In March 2023, Varsity Brands agreed to pay $43.5 million to settle one of the antitrust cases, Fusion Elite All Stars, et al. v. Varsity Brands LLC, et al,, targeting "direct purchasers"; under the settlement, Varsity agreed to stop paying the salaries of USASF executives, and prohibit its board members from occupying seats on the USASF board. In addition, the USASF agreed to not allow any one cheerleading body from controlling more than 40% of the voting seats on its board. In May 2024, Varsity settled Jessica Jones, et al., v. Varsity Brands, LLC, et al., with the company and its prior owners agreeing to pay out $82.5 million to "indirect" purchasers who paid for registration fees or purchased apparel from Varsity. As part of the settlement, Varsity also agreed to no longer require competitors to participate in its training camps, phase out the "Stay Smart" scheme, and to restrict the sharing of confidential information from other USASF members to Varsity.

== Sexual misconduct ==
In September 2020, USA Today published a report accusing governing bodies tied to Varsity Spirit of allowing 180 individuals (including coaches, choreographers, and others) indicted for child sexual abuse — 140 of whom having been convicted — to continue participating in activities. It found that their list of blacklisted individuals only contained 21 people, and was only amended and expanded following reports made by the paper.

In September 2022, a federal lawsuit was filed in Memphis against Varsity Brands, Varsity Spirit, and the estate of Scott Foster (a gym owner who had killed himself while under investigation for child sexual abuse), by six alleged victims of Foster. The suit alleged negligence in violation of the Safe Sport Authorization Act, including that Varsity made no effort to prohibit Foster from attending its sanctioned events after his 2018 suspension from the USASF.

== All Star Scoring ==
All Varsity Spirit competitions follow a shared scoring system. This system varies slightly per team depending on the age, level, and coed of the division. Unlike previous seasons the 2021–22 scoring system is based on 50 points instead of 100. This resulted in major shifts in the allocation of points within the sections of the cheerleading routines.

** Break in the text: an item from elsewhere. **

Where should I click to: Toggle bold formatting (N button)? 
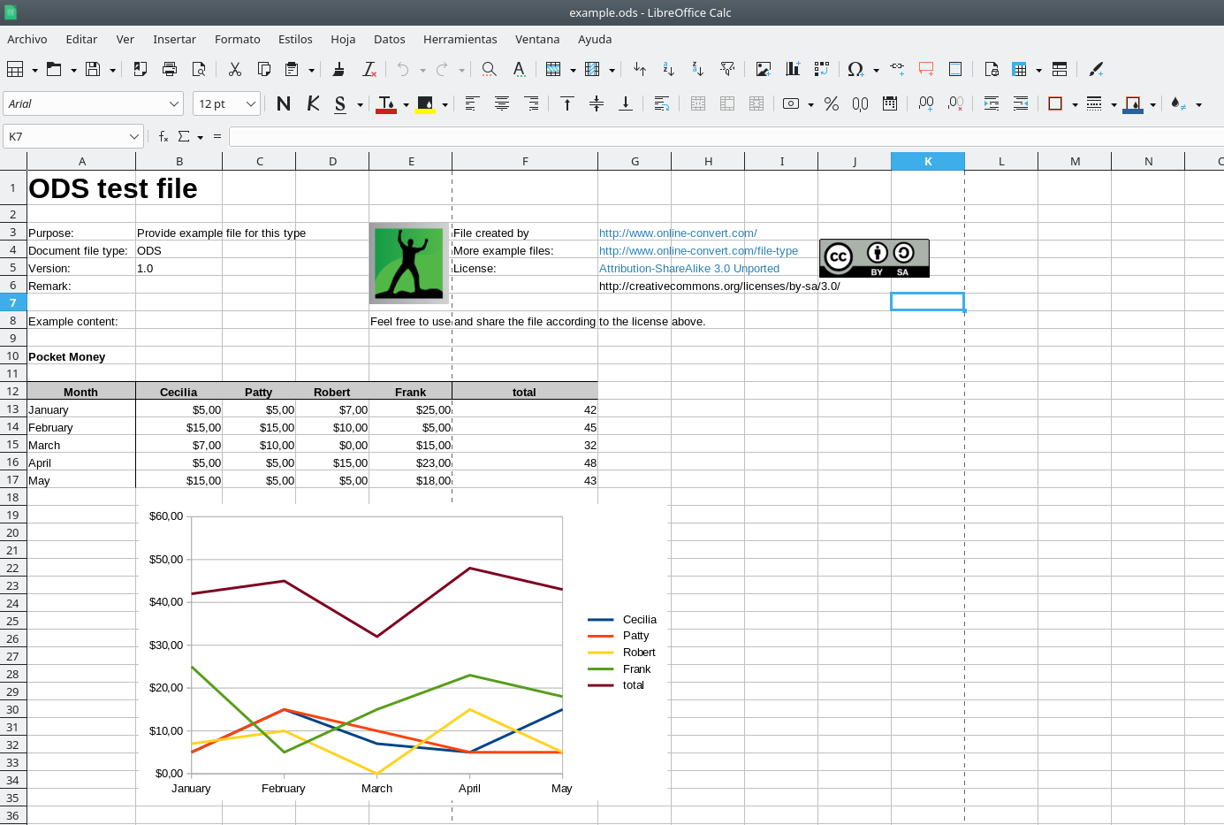(x=284, y=104)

Before the 2021–22 season, the scoring system in Varsity Spirit and USASF governed competitions was straightforward. The scoring followed the main divisions of an all star cheerleading routine, stunts, pyramid, jumps, tosses, running tumbling, standing tumbling and dance. Each of these sections were allocated ten points, five for difficulty and five for execution except for dance. The scoring also allocated ten points for both performance and routine composition, five points to for stunt and pyramid creativity, and five points for stunt quantity. Lastly for coed teams five points were used to score coed stunts, non-coed teams were given a five. This scoring results in 100 possible points without deductions.

The 2021–22 season scoring system changed most dramatically in that the major sections of the routine were no longer scored evenly. Stunts, pyramid, standing tumbling and running tumbling are allocated eight points, four for difficulty and four for execution; tosses and jumps were allocated four, two for difficulty and two for execution; and dance was only given two points. The amount allocated to routine composition dropped to two points while performance was dropped entirely, instead there are now two points allocated to a similar category, overall impression. Stunt and pyramid creativity are now allocated one point each. Another large change, mainly for all girl teams, is the change of the scoring sheet from coed teams to not coed teams. Meaning, coed teams still get scored on their coed stunts, unless they are an international team, however, the all-girl and international coed teams have the coed scoring section replaced with stunt quantity. This scoring results in 50 possible points which is doubled to obtain 100 possible points.